Versioning docs in CouchDB

2010-05-26T00:19:36.000Z

A common question among new CouchDB users is, "can I use the built in MVCC _revs for document versioning?" The answer, of course, is no. Compaction removes old revs, only the latest rev is represented in view queries, and only the latest revision is replicated. So at any given time (especially on multi-master clusters) you can only depending on having a single version of the document available.

If you want to store document edit history, you'll need to do it outside of the database. This is so simple, that I've implemented it in the jQuery client for CouchDB. There's been a lot of discussion and ideas over the years about the best way to implement document versioning. The approach I've chosen isn't perfect for every application, but it has some properties that make it ideal to include in the standard library (and someday as a patch for server-side CouchDB).

The Approach

The way I've implemented document versioning is simple. Developers pass a flag to the db.openDoc() function, and when the document is loaded from the CouchDB server, the string representation is saved before being parsed into JSON. Later, when the document is saved, the string representation is attached as a new binary attachment, with the corresponding rev as it's name, and a content type of application/json. This way any CouchDB library can just open the stored rev, and see it as a normal document.

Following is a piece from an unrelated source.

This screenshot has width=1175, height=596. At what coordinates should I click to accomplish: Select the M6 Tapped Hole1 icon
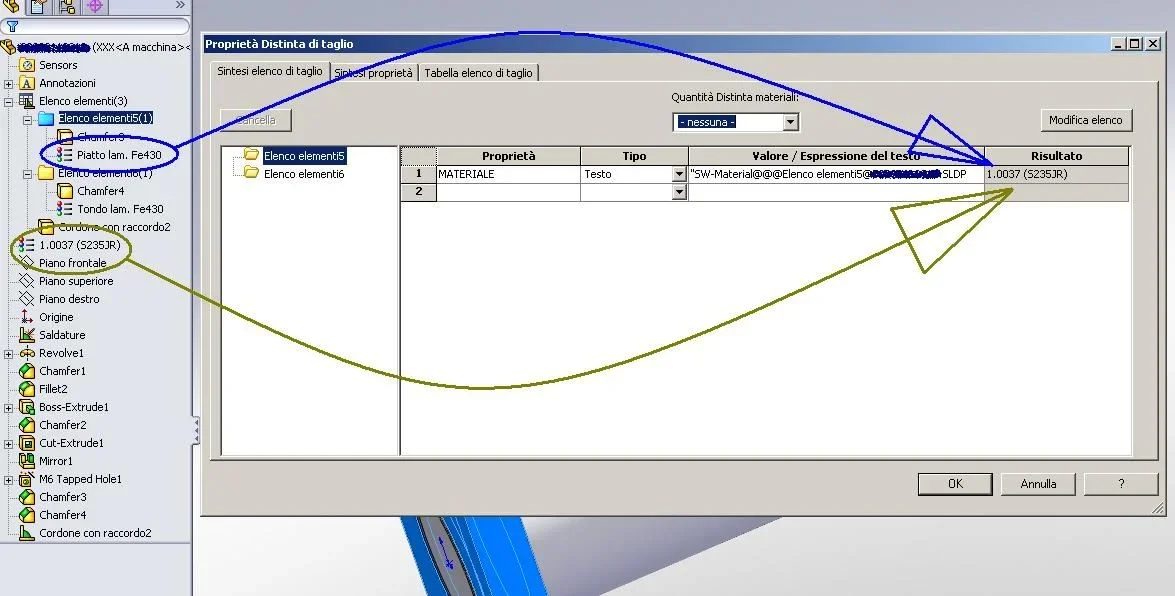tap(27, 479)
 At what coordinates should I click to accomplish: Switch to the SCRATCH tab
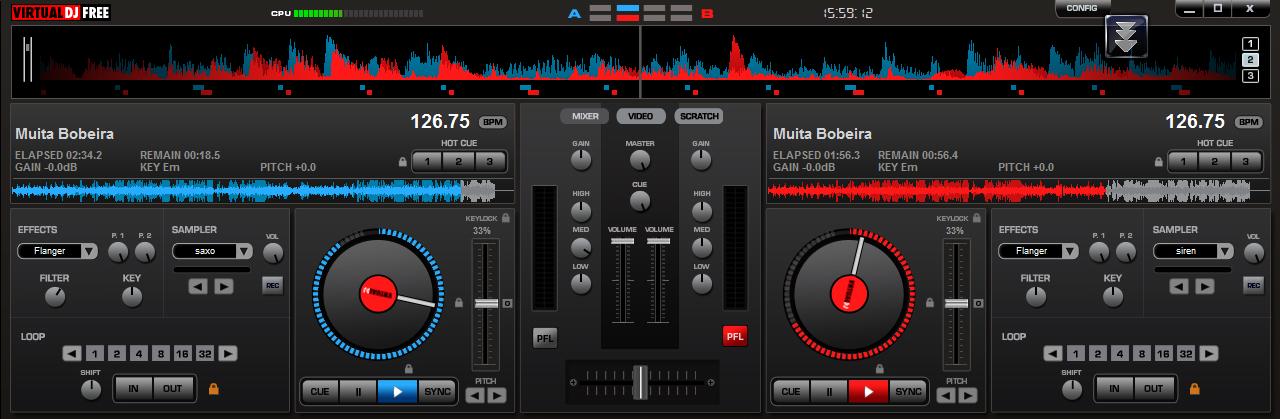(698, 116)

This means that each time the document is updated, the client will also store the previous version as an attachment to the latest version. At any time, a user can load any of the old versions. If the URL for a CouchDB document is

http://localhost:5984/db/my-docid

then the URL to load the 3rd revision of that document might be:

http://localhost:5984/db/my-docid/rev-3-a2759ea8b50d82489bce49cc733b08d1

And the contents are exactly the same as would have been served by CouchDB at the 3rd rev of the document.

The API is very basic, and there is room to extend it. Versioning is invoked in the client application, by opening the document with a flag attachPrevRev : true. This alerts the client library to set aside the original string representation of the JSON doc, as served by CouchDB. When the document is saved, the client library encodes the string using Base64 and saves it as a new attachment on the document.

The versioning code can also be invoked by adding a flag to the document. Currently setting the field doc["jquery.couch.attachPrevRev"] = true will cause jquery.couch.js to start versioning the document the next time it is opened. Thanks for the suggestion, Damien, this was simple to implement and makes it easier for end users to make use of the feature, even just in Futon.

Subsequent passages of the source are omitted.